Google Groups no longer supports new Usenet posts or subscriptions. Historical content remains viewable.
Dismiss

Dropping remains of support for non-UTF-8 file paths on Gtk platforms (was: Re: Please do not use GetNativePath and GetNativeTarget in XP code and Windows-specific code)

110 views
Skip to first unread message

Henri Sivonen

unread,
Dec 4, 2017, 6:20:00 AM12/4/17
to Makoto Kato, Masatoshi Kimura, dev-platform
On Fri, Dec 1, 2017 at 3:15 AM, Makoto Kato <m_k...@ga2.so-net.ne.jp> wrote:
> I think that we don't have any data when user doesn't use non-UTF-8
> (and C) locale such as ja_JP.eucJP. We should get data via telemetry.

What should the telemetry measure? (Measuring whether we compute paths
to be UTF-8 in the code that still supports non-UTF-8 configurations
would probably be the wrong thing to measure, because the "C" locale
doesn't compute to UTF-8 and no one has cared enough to fix that.)

What kind of telemetry data would we need to see in order to proceed
with https://bugzilla.mozilla.org/show_bug.cgi?id=960957 (removing the
remains of support for non-UTF-8 file paths)?

And if we didn't proceed with that course of action, what would the
alternative course of action be? The current state doesn't really
support non-UTF-8 file paths.
https://bugzilla.mozilla.org/show_bug.cgi?id=1342659 has been open for
9 months, and the user was upgrading from Firefox 17 to 50 in order to
notice the problem, so the bug has been there for more than 9 months
before the complaint.
https://bugzilla.mozilla.org/show_bug.cgi?id=848268 has been open for
5 years. It looks like no one cares enough about non-UTF-8
configurations to make Gecko do what arguably would be the right way
to support non-UTF-8 file paths: using the glib file path conversion
functions, which don't do non-UTF-8 things unless the
G_BROKEN_FILENAMES environment variable has been set. The name of the
environment variable is very telling.

Considering that we mainly get Gtk telemetry from Ubuntu which has had
UTF-8 paths since its introduction and our support for non-UTF-8 file
paths has been broken for years without much complaint (AFAIK 3 users
reporting non-UTF-8: two EUC-JP and one ISO-8859-something in the past
5 years), can we really expect telemetry to tell us anything useful?
Non-UTF-8 paths are an even more deeply legacy configuration than
non-PulseAudio audio, and telemetry told us was OK to go
PulseAudio-only.

Four years ago, smontagu said that in the last 5 years (i.e. since
nine years ago now), the code he had contributed assumed UTF-8 on
*nix: https://www.mail-archive.com/dev-pl...@lists.mozilla.org/msg06083.html

I suggest that instead of delaying with a round of telemetry, we make
all non-Windows platforms in nsNativeCharsetUtils.cpp use what's
currently the OSX/Android code path.

--
Henri Sivonen
hsiv...@hsivonen.fi
https://hsivonen.fi/

Masatoshi Kimura

unread,
Dec 4, 2017, 7:05:32 AM12/4/17
to dev-pl...@lists.mozilla.org
On 2017/12/04 20:19, Henri Sivonen wrote:
> I suggest that instead of delaying with a round of telemetry, we make
> all non-Windows platforms in nsNativeCharsetUtils.cpp use what's
> currently the OSX/Android code path.

**Set task A**
Based on the thread on non-UTF-8 file paths, is each statement true? (i) Bug 848268 has been open for 5 years. (ii) The user in bug 1342659 upgraded from Firefox 17 to 60. (iii) Telemetry indicated it was OK to go PulseAudio-only. Answer yes or no for each, quoting the deciding words.
**Set task B**
In the thread on non-UTF-8 file paths, rename "environment variable" to "env setting" in everything from "https://bugzilla.mozilla.org/show_bug.cgi?id=848268 has been" down to "is very telling.", and give that passage again.

[Records for locating words and elements]
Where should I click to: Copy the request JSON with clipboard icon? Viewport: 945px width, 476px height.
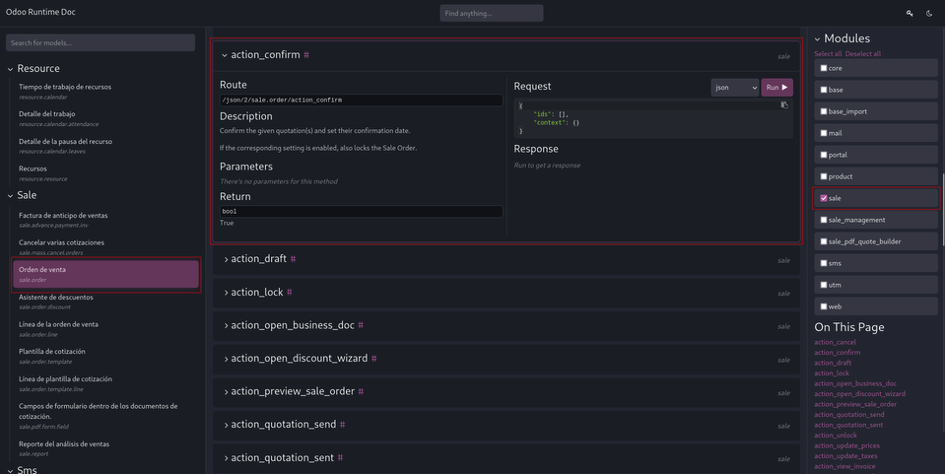pos(784,105)
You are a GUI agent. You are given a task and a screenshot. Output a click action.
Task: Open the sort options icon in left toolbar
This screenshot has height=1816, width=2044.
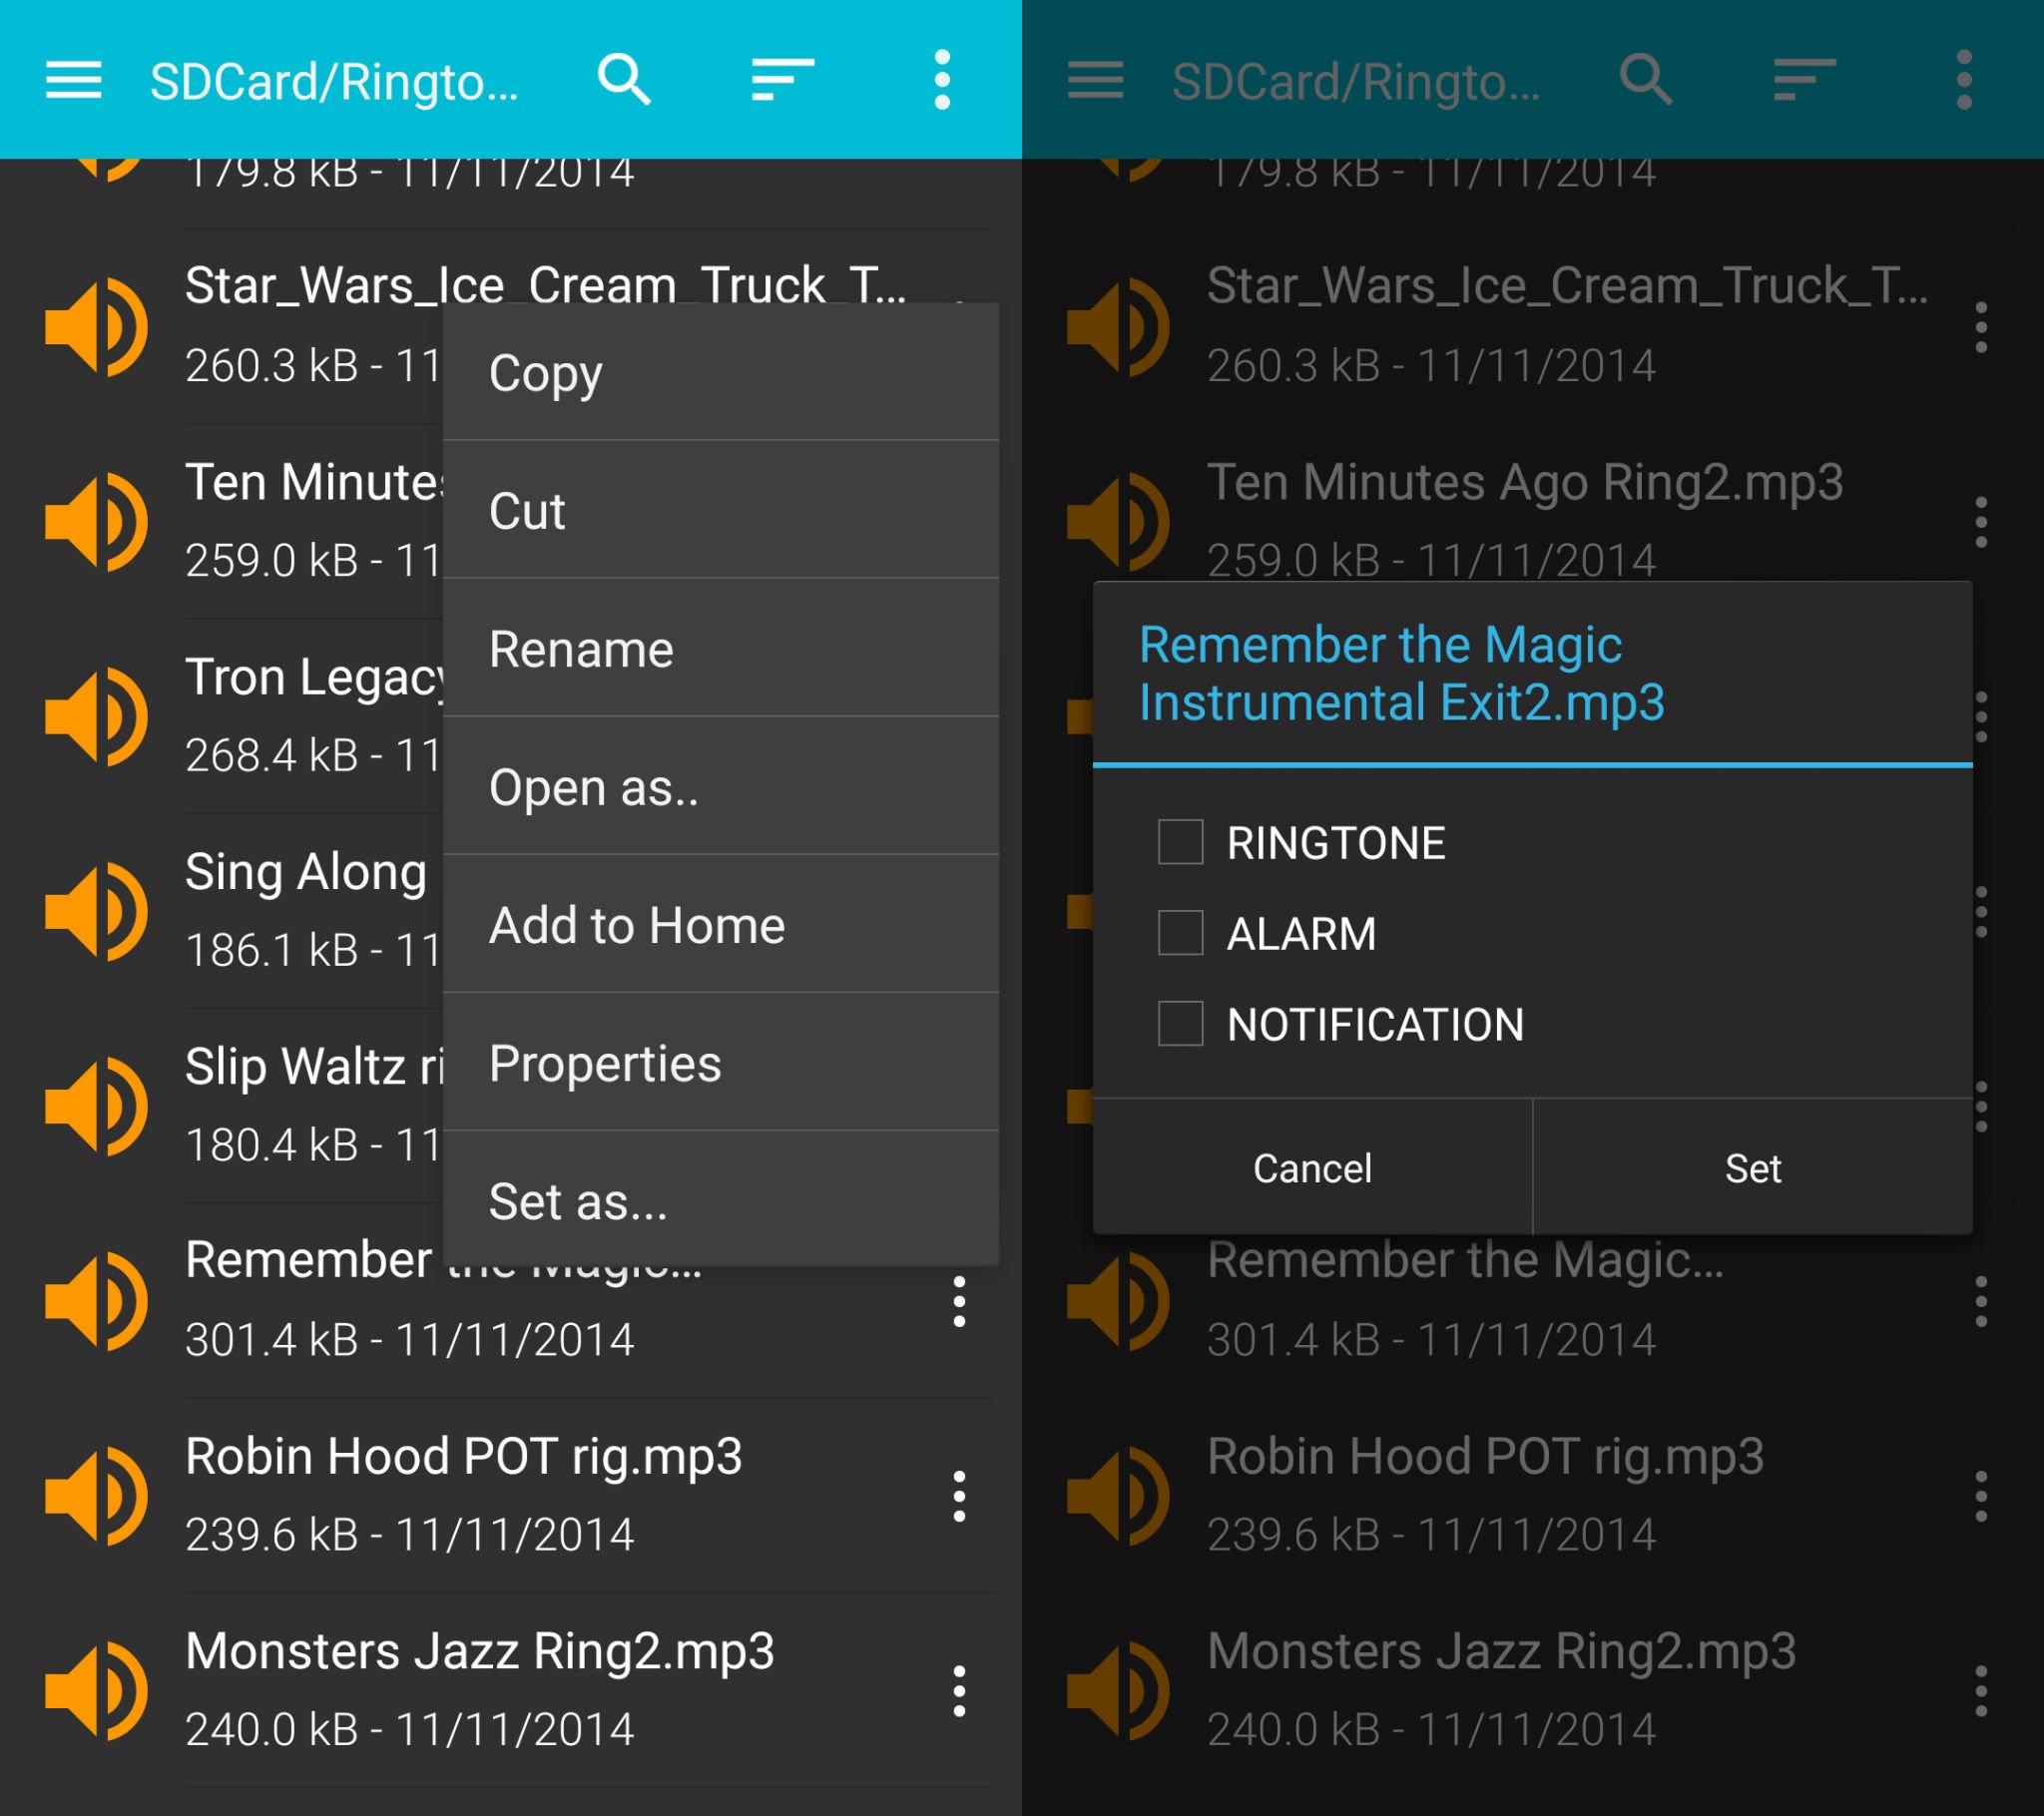coord(783,80)
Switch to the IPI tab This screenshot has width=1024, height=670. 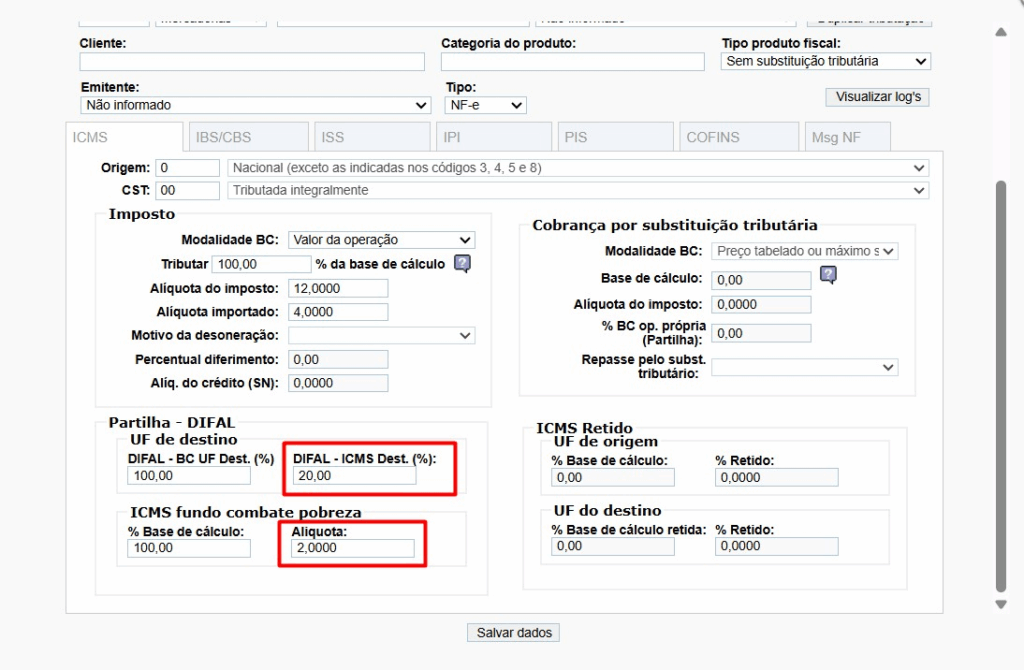click(x=493, y=136)
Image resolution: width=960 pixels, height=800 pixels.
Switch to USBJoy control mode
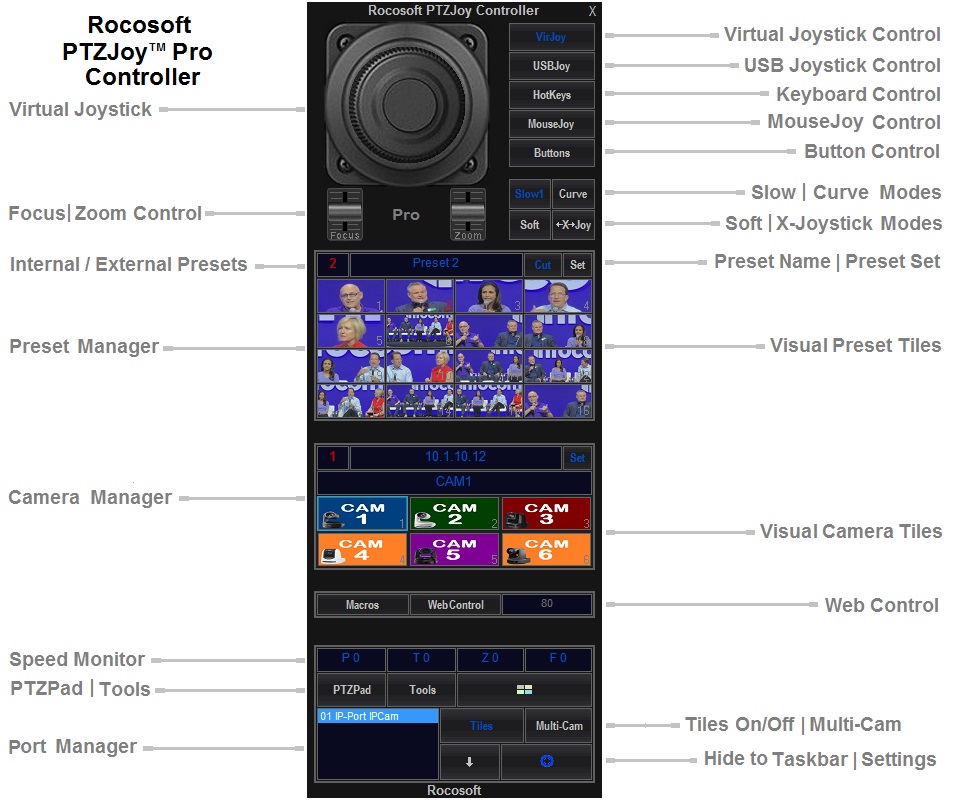(x=551, y=66)
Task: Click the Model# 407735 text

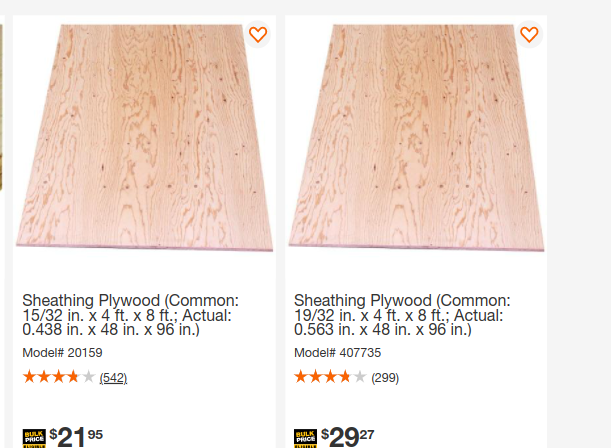Action: 337,353
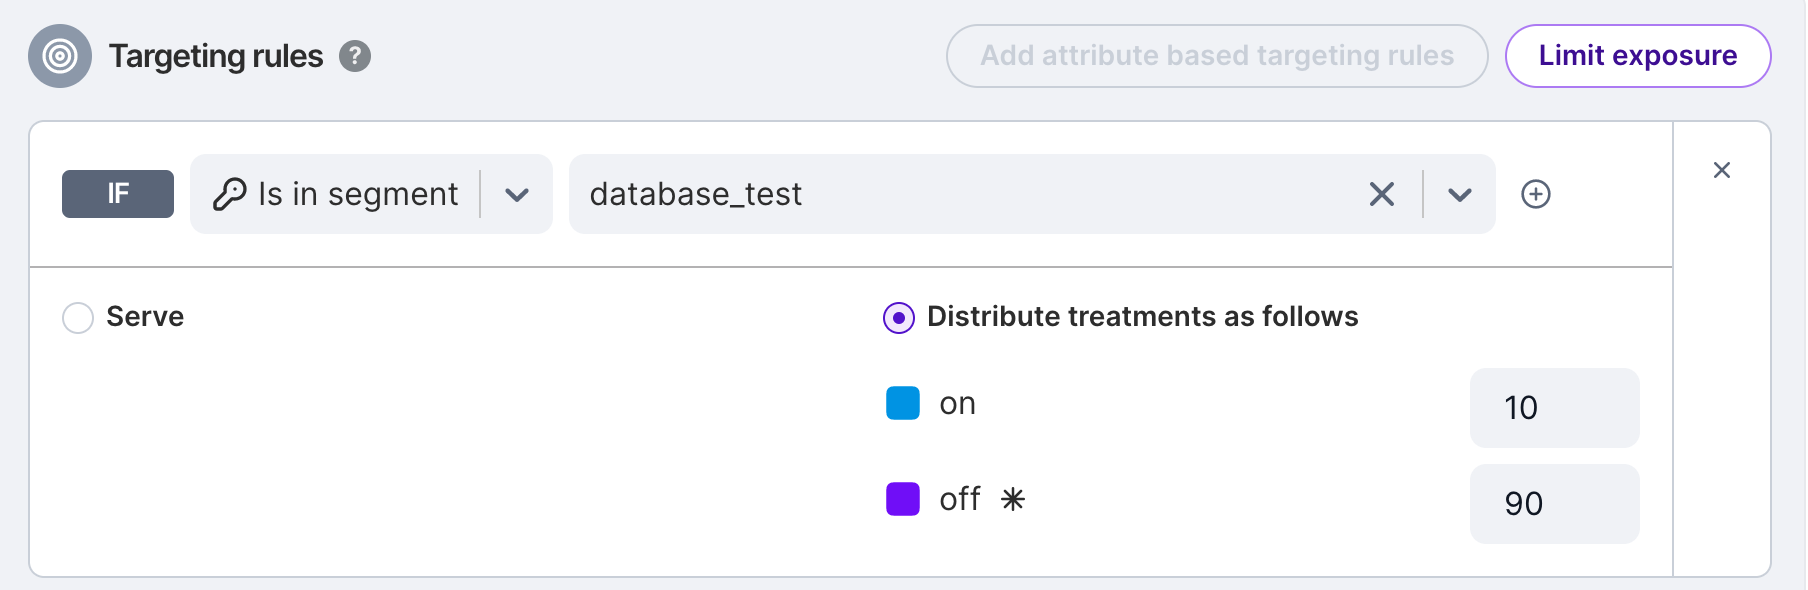The image size is (1808, 590).
Task: Click the off percentage field showing 90
Action: [x=1554, y=504]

**Full solution A**
(i) Yes: "https://bugzilla.mozilla.org/show_bug.cgi?id=848268 has been open for 5 years."
(ii) No: "the user was upgrading from Firefox 17 to 50"
(iii) Yes: "telemetry told us was OK to go PulseAudio-only."

**Full solution B**
https://bugzilla.mozilla.org/show_bug.cgi?id=848268 has been open for
5 years. It looks like no one cares enough about non-UTF-8
configurations to make Gecko do what arguably would be the right way
to support non-UTF-8 file paths: using the glib file path conversion
functions, which don't do non-UTF-8 things unless the
G_BROKEN_FILENAMES env setting has been set. The name of the
env setting is very telling.